### Stored data entries
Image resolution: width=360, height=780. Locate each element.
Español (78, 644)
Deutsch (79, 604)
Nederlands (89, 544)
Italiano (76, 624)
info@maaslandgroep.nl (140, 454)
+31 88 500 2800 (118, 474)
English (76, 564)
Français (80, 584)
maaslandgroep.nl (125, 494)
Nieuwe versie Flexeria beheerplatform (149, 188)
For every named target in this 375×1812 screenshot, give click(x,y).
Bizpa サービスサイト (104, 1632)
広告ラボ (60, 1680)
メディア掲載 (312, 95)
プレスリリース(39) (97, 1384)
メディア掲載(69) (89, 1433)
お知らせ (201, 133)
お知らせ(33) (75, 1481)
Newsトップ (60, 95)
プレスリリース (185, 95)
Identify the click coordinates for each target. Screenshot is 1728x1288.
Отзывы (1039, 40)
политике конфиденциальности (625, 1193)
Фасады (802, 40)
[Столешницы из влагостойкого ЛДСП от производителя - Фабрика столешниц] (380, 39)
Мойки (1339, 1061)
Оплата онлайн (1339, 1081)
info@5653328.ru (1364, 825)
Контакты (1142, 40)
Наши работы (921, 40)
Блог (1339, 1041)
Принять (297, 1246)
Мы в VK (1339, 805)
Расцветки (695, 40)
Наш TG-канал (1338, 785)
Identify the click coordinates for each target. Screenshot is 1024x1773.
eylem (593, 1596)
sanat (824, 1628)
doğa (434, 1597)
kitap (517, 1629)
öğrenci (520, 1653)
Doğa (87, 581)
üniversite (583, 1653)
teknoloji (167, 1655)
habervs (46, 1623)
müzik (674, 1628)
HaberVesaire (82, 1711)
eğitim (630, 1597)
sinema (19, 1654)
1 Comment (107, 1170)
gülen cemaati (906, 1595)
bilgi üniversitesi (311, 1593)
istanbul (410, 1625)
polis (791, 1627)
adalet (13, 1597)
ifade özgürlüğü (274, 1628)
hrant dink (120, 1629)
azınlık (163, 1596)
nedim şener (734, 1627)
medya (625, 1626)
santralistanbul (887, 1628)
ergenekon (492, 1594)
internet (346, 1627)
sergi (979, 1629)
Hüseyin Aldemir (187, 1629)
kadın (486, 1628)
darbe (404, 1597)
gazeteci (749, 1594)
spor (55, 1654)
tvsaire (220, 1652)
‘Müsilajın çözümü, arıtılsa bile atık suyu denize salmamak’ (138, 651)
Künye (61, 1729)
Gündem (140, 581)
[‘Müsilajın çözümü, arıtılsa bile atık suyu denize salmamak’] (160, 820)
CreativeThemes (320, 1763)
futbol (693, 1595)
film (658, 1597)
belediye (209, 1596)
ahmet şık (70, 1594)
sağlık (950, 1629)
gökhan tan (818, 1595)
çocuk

### EXERCISE BRIEF
Show, from the records above, every line that includes "target".

### RESULT OF THE EXERCISE
For every named target in this 375×1812 screenshot, give click(x,y).
Identify the click coordinates for each target. Screenshot is 1728x1288.
Identify the click coordinates for each target. Screenshot is 1024x1773.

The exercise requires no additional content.